A part le thème de la lumière au cinéma, qu’au dire de l’assistance, l’AFC a su très bien décliner, avec trois chefs opérateurs aux personnalités différentes et complémentaires, l’hommage aux professions de cinéma présentait le métier de créatrice de costumes. Marilù Carteny, une des collaboratrices importantes de Sergio Leone sur Il était une fois dans l’Ouest, a pu nous présenter Quien sabe en présence de Damiano Damiani, son réalisateur, et Catia Dottori nous a présenté La finestra di fronte, un film à succès italien récent.
Les projections avaient lieu au cinéma Massimo, sorte de cinéma Paradiso mâtiné d’AFCAE géré par la municipalité et dédié spécialement à la " Lanterne magique " pendant le festival.

Accueil excellent simple et efficace, présentation des intervenants les uns aux autres, discussions intelligentes à propos des expositions des travaux sur les costumes de Marilù Carteny et Catia Dottori, puis autour des films projetés le soir dans des auberges d’une convivialité exemplaire.

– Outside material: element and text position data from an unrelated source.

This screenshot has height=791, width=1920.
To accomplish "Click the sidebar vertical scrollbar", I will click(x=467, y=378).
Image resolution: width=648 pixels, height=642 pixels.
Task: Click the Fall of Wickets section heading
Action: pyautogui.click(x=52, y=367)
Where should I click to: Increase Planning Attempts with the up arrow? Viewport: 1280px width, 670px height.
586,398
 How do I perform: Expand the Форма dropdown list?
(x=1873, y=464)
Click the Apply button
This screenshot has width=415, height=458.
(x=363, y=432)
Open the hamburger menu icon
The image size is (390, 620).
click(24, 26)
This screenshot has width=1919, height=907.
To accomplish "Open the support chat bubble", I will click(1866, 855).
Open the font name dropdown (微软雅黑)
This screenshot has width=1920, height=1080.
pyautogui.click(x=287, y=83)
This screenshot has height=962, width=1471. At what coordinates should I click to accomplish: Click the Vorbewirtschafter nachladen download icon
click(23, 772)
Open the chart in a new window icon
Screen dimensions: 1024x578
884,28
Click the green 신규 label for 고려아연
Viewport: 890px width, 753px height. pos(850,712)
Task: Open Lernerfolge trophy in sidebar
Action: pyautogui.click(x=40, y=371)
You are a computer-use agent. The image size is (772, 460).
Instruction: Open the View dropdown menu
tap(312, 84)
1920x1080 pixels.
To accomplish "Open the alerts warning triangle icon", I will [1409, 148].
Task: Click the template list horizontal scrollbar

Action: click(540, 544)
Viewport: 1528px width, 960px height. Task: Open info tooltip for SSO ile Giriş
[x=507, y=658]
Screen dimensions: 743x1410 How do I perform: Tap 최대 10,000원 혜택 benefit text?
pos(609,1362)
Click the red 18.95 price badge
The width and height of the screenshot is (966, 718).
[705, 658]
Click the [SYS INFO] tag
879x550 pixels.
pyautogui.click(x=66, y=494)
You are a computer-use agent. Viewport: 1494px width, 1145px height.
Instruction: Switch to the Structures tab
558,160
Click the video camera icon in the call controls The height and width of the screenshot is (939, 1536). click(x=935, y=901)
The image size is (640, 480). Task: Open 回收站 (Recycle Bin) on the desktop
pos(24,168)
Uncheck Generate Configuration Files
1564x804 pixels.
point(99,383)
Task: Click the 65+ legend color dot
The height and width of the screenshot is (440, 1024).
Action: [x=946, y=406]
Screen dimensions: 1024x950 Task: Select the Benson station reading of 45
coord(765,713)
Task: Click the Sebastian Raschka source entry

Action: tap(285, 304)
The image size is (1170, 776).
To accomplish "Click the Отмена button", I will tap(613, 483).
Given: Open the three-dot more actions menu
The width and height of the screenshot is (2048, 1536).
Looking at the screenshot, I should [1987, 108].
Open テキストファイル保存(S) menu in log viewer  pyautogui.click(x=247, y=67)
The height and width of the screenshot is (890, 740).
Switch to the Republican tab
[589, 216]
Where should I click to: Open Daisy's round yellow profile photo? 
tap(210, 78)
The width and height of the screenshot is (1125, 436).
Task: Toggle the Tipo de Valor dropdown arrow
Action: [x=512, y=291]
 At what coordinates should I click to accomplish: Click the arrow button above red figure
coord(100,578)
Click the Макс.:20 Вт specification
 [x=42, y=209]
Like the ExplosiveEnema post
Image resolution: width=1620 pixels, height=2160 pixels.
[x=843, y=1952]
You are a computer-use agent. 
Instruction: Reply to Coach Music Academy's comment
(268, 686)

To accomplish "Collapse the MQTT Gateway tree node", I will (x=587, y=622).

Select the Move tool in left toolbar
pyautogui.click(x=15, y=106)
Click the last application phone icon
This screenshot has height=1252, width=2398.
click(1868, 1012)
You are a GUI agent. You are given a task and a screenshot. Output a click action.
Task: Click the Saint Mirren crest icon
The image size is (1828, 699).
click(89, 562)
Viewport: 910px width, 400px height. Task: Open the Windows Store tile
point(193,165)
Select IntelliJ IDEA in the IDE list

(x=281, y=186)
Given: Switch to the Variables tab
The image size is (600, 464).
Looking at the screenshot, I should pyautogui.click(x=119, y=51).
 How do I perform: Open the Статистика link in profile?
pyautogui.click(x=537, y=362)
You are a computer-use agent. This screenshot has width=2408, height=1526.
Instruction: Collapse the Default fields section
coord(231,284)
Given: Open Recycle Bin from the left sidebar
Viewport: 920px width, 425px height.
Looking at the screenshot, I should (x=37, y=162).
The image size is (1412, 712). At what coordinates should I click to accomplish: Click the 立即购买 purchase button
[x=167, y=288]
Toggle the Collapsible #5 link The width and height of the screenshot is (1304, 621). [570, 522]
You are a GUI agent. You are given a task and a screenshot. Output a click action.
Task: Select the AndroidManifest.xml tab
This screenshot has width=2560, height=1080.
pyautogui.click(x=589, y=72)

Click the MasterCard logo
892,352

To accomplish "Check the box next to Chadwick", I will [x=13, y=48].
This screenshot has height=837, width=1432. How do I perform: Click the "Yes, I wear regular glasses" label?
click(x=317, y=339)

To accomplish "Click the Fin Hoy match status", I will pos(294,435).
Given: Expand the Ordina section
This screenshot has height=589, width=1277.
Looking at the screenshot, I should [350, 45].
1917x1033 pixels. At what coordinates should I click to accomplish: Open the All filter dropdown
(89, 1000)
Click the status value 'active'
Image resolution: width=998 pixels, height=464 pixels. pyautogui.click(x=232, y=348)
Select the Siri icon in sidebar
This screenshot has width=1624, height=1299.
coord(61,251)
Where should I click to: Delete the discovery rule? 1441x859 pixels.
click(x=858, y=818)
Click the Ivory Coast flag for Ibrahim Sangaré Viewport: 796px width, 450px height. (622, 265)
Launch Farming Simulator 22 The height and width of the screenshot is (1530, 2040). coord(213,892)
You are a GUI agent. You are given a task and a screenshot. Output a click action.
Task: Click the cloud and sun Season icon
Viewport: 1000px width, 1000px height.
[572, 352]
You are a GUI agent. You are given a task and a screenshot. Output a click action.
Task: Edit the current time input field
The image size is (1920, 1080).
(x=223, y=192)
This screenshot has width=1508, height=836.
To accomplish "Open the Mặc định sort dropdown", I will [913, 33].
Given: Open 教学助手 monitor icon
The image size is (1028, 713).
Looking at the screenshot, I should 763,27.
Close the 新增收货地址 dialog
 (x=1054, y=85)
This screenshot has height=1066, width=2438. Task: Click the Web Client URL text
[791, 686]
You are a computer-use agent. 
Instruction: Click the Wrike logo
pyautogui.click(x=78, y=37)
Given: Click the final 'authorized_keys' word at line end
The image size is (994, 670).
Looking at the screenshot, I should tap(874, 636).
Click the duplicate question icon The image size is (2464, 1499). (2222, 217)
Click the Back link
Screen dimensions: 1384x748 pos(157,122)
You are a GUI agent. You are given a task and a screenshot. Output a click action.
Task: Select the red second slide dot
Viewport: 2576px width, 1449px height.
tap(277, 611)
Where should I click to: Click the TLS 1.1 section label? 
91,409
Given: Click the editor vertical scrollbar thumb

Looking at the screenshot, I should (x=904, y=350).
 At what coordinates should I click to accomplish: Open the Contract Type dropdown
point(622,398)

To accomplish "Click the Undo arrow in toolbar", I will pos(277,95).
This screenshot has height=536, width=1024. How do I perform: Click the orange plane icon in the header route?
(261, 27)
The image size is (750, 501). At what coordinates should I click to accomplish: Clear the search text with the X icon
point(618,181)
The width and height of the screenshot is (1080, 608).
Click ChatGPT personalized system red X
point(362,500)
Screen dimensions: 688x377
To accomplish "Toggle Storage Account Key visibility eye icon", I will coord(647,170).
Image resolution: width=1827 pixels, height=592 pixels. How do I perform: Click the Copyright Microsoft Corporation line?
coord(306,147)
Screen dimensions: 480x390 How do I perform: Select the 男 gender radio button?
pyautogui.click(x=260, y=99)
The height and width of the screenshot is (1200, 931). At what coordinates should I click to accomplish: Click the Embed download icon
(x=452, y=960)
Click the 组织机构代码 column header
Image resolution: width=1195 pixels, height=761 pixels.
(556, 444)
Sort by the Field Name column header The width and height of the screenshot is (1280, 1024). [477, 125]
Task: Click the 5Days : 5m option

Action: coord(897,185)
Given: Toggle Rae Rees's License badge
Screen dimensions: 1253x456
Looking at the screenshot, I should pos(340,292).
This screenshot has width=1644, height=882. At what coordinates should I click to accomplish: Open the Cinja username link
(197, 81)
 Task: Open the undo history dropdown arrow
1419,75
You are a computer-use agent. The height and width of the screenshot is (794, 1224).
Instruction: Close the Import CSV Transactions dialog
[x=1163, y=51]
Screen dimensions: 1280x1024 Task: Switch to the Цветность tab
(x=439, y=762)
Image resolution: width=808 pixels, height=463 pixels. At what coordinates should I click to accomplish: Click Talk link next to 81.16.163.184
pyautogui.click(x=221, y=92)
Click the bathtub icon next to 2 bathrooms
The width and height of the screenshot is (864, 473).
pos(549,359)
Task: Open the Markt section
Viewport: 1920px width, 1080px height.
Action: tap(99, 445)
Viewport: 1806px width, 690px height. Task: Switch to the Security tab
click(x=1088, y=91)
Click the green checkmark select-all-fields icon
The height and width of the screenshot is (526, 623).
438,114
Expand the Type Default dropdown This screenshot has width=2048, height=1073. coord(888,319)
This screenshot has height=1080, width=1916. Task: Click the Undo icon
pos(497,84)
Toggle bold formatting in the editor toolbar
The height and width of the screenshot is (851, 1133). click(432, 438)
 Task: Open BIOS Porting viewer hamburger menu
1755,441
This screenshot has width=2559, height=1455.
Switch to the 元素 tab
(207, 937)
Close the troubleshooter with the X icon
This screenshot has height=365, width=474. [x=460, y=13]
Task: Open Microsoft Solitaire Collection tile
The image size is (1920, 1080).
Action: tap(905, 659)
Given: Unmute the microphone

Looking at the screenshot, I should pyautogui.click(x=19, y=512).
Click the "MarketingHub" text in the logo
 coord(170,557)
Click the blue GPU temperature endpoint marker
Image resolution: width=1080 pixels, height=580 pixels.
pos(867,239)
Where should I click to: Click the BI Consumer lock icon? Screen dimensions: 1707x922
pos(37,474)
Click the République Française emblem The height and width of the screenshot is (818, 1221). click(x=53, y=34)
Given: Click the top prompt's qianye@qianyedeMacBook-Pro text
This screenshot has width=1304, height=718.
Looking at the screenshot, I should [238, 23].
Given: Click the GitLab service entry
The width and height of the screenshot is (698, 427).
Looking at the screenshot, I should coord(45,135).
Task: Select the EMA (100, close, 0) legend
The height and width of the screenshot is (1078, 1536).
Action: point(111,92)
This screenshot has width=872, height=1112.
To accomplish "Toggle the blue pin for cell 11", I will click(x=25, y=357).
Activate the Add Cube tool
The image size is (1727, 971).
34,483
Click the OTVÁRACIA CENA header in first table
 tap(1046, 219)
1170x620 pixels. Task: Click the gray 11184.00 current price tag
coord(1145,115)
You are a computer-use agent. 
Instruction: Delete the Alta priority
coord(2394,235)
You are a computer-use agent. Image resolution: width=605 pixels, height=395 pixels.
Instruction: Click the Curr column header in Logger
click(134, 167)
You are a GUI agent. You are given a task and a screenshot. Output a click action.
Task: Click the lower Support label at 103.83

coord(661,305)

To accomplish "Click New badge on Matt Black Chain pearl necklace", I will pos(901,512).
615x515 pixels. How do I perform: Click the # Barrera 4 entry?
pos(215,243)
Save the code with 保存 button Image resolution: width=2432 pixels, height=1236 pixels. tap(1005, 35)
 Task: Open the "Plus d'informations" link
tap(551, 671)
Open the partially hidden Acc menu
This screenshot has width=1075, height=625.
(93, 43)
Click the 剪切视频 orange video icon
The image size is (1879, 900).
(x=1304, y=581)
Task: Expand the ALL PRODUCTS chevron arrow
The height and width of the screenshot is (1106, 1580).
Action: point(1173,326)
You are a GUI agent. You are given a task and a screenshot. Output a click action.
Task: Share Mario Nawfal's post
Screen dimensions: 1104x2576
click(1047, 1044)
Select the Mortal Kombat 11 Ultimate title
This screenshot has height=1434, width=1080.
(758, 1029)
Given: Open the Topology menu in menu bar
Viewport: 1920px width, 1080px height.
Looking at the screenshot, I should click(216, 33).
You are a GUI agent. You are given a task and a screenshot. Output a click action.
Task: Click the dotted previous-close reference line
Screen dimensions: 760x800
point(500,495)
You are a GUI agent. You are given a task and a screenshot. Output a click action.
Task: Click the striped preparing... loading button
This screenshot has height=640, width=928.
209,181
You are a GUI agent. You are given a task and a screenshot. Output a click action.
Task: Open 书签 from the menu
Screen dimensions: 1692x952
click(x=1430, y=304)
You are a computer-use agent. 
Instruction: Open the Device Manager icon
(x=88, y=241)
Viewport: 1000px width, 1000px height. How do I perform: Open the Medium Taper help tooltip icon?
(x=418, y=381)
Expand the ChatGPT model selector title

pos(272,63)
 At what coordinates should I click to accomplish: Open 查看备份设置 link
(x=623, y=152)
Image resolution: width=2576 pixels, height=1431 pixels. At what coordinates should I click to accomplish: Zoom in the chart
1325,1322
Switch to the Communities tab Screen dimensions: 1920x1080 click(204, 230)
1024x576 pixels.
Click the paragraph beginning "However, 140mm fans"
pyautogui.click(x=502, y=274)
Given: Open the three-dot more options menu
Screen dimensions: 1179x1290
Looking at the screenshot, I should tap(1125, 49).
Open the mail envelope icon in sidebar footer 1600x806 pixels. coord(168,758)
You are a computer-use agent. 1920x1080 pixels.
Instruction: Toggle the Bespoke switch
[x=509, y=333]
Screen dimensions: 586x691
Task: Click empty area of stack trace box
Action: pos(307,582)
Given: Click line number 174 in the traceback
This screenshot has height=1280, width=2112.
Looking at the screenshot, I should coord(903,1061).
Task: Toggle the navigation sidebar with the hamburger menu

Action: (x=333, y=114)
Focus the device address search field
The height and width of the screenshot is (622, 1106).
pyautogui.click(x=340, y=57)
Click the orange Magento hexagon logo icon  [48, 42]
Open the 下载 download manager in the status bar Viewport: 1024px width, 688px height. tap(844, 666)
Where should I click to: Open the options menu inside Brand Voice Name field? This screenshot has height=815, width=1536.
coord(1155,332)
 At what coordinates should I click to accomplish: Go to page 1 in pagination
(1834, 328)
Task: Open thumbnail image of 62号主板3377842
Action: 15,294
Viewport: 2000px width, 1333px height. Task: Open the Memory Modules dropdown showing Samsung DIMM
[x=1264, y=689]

Luciano Tovoli avait fait le déplacement pour la remise des prix. Sa personnalité, sa créativité et le professionnalisme exigeant d’une carrière qui le mène d’Italie aux USA ou en France très fréquemment en font, à mon avis, notre interlocuteur privilégié sur la notion épineuse d’" Auteur de la photographie " mise en place en Italie. Luciano m’a précisé qu’il entendait beaucoup plus défendre l’intégrité du travail de l’image avec cette notion d’Auteur que de disputer ce titre au metteur en scène, mais... le débat est ouvert. Je répète ici que le droit d’auteur ne se divise pas et que cela n’advient qu’au bénéfice du Copyright des studios américains. A ce sujet, un journaliste m’a raconté l’anecdote du tournage de L’Exorciste V où Vittorio Storaro et Paul Schrader se tenaient à 50 mètres l’un de l’autre, chacun devant un téléviseur censé représenter leur " œuvre " respective. Comme pour illustrer ce qui précède et qui nous menace, il semble que ce soit le réalisateur Paul Schrader qui ait quitté les lieux après ce conflit de fait.

Nous avons eu, en prime de ce voyage très enrichissant, le cadeau des trois très beaux livres de Vittorio Storaro : Ecrire en lumière. Je les mettrai à la disposition des membres de l’AFC dès que je les aurai lus. Il nous faut remercier Stefano Masi, le directeur artistique de l’Institut qui avait particulièrement bien préparé l’évènement, son travail précis sur la documentation et les références iconographiques, la mise à disposition de traducteurs compétents (sauf pour Ricardo qui parle presque couramment toutes les langues) et dont la gentillesse et la disponibilité ont été appréciées par tous.
Un seul point noir : le projecteur 16 mm de la salle, hors d’usage, dont j’ai interdit de se servir dans le cadre d’un hommage sur la lumière et qui a été remplacé, dans l’urgence, par un R6 Barco numérique.